▶ [WHAT THE EXERCISE ASKS]
Find the line below with "Task: Zoom out of the process flow". Print it and every line after it exactly, through the last line, leaving out the pictures.

________

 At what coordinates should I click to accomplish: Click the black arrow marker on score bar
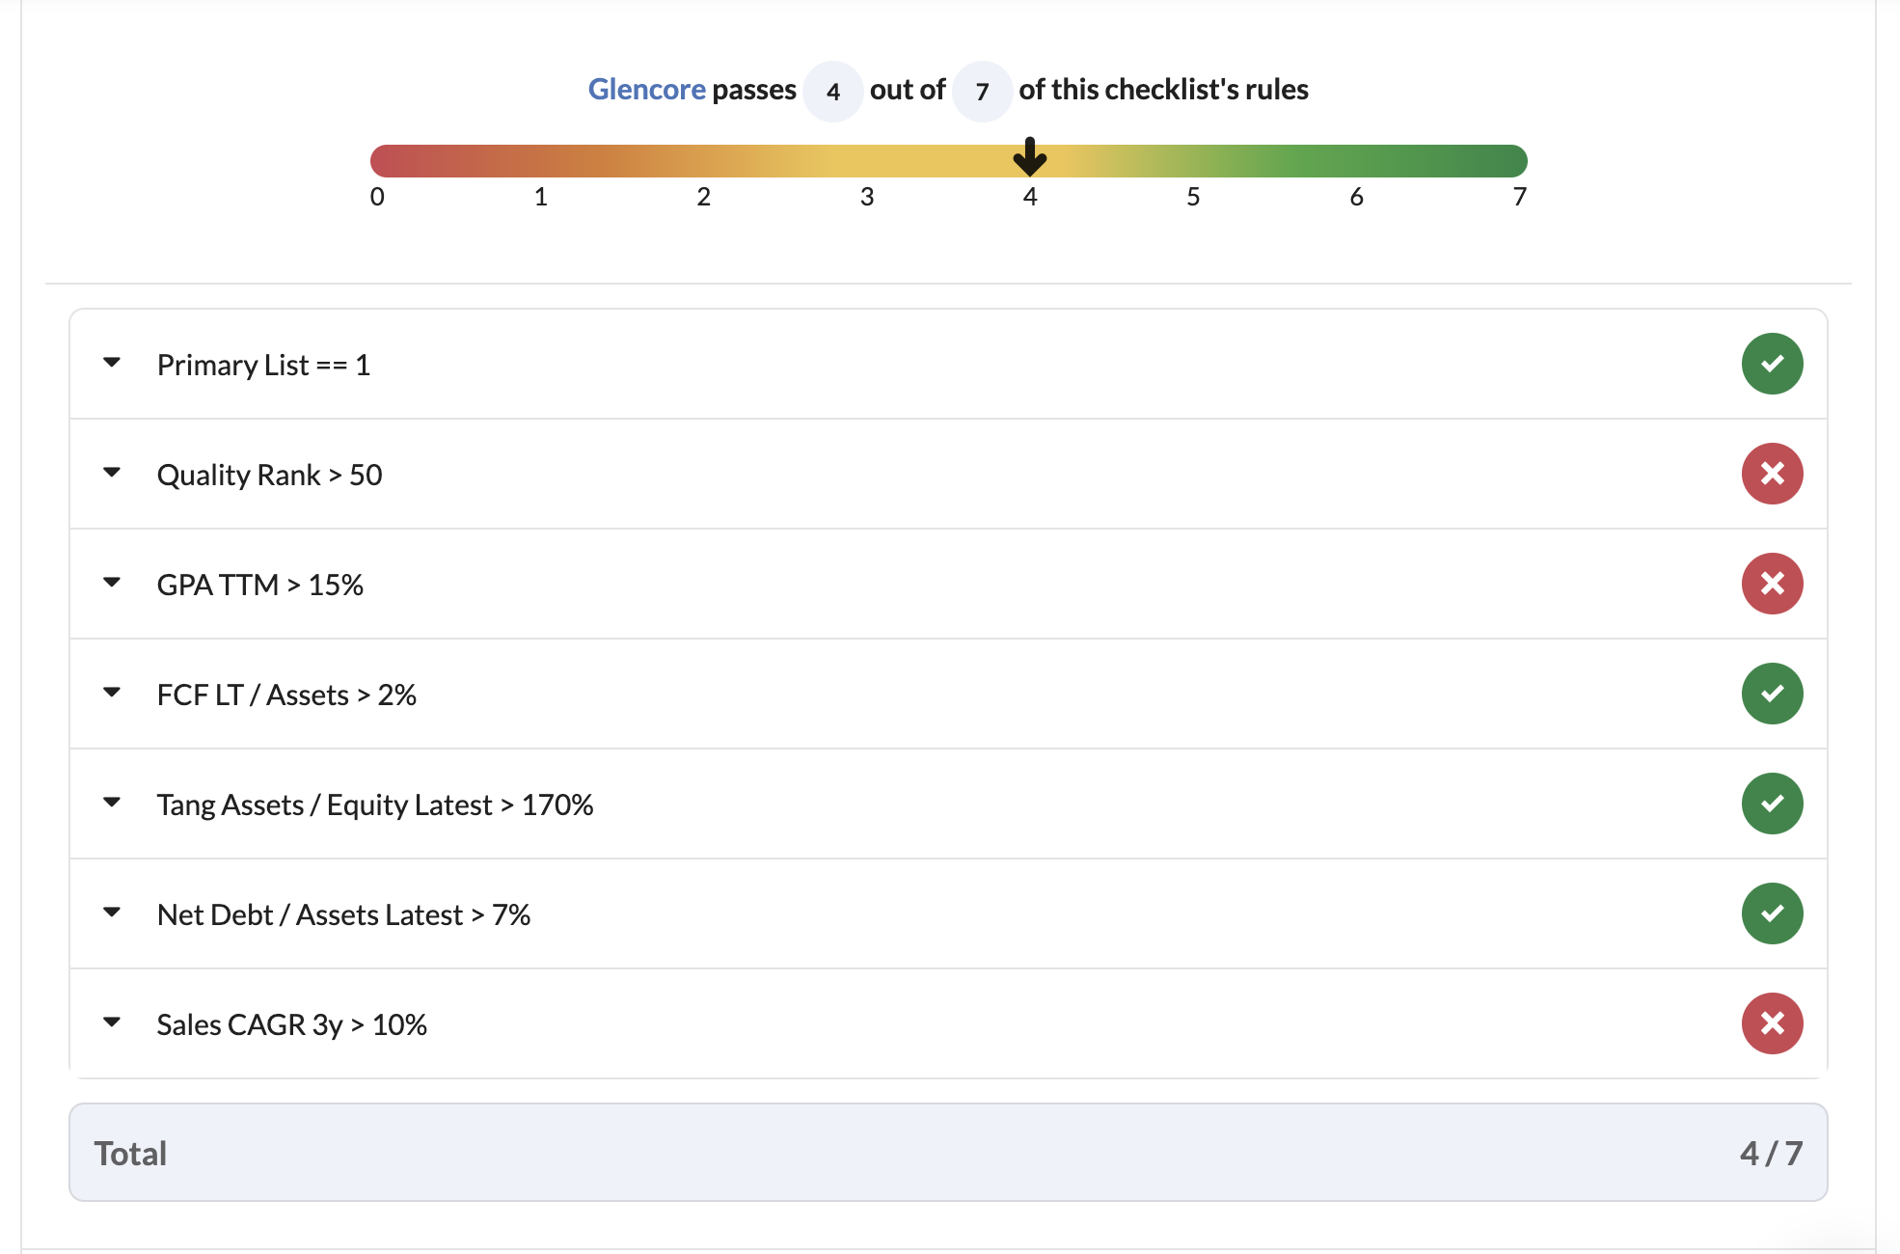(x=1030, y=156)
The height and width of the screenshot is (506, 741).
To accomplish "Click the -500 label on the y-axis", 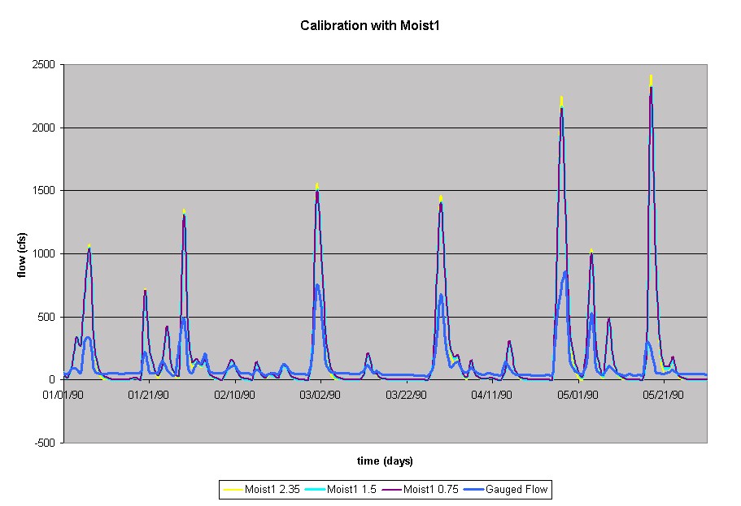I will coord(46,443).
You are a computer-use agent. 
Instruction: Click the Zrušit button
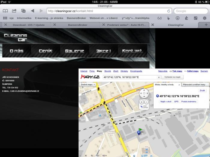(x=203, y=90)
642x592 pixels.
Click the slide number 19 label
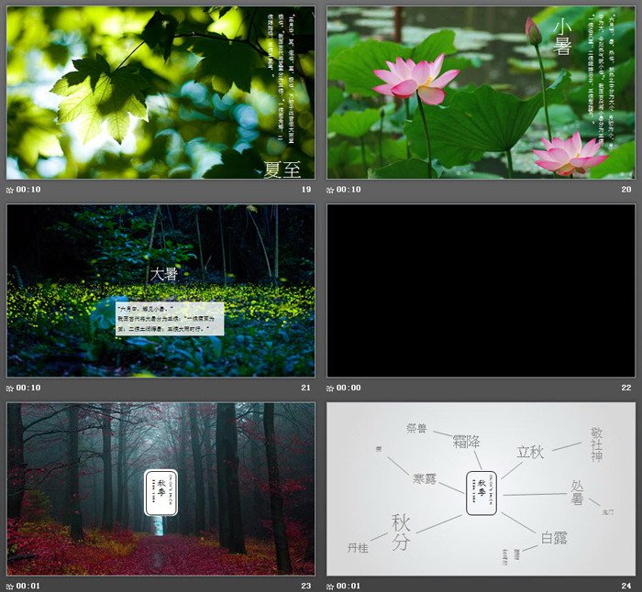[x=306, y=190]
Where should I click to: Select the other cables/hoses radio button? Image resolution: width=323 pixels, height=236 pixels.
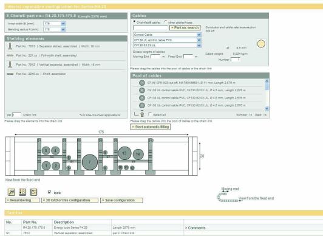point(166,22)
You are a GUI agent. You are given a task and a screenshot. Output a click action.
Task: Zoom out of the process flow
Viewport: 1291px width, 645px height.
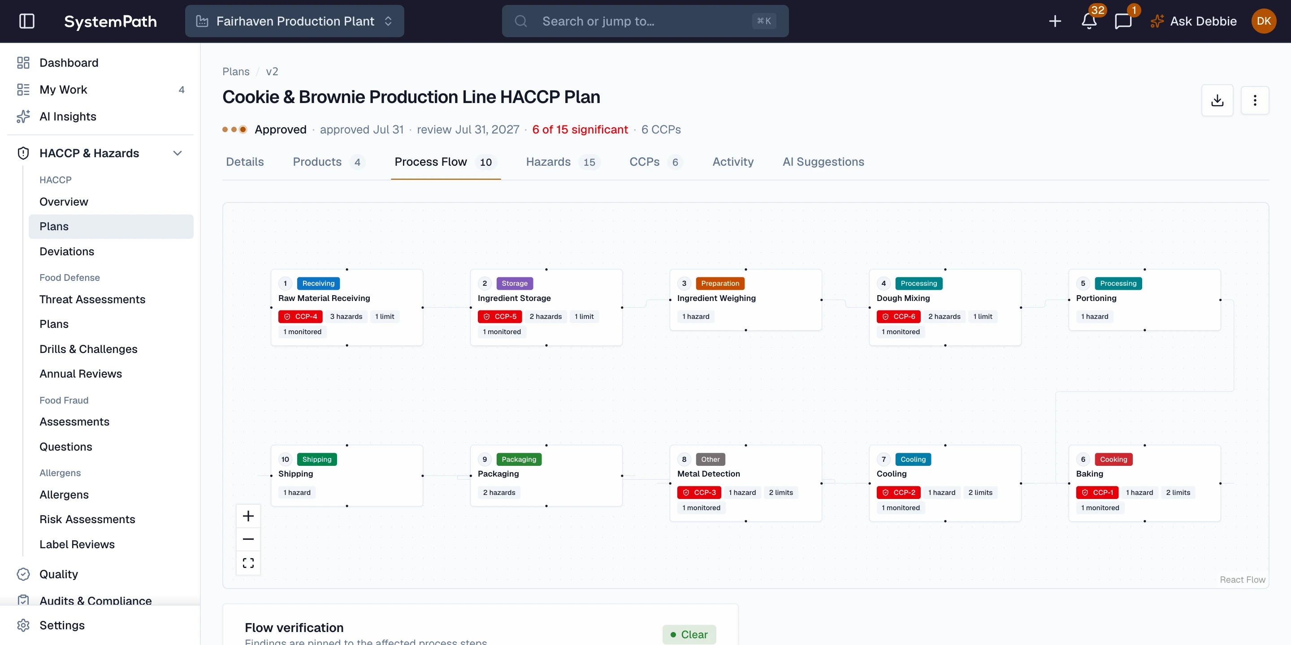(248, 539)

________

▶ [EXERCISE RESULT]
Task: Zoom out of the process flow
Viewport: 1291px width, 645px height.
(248, 539)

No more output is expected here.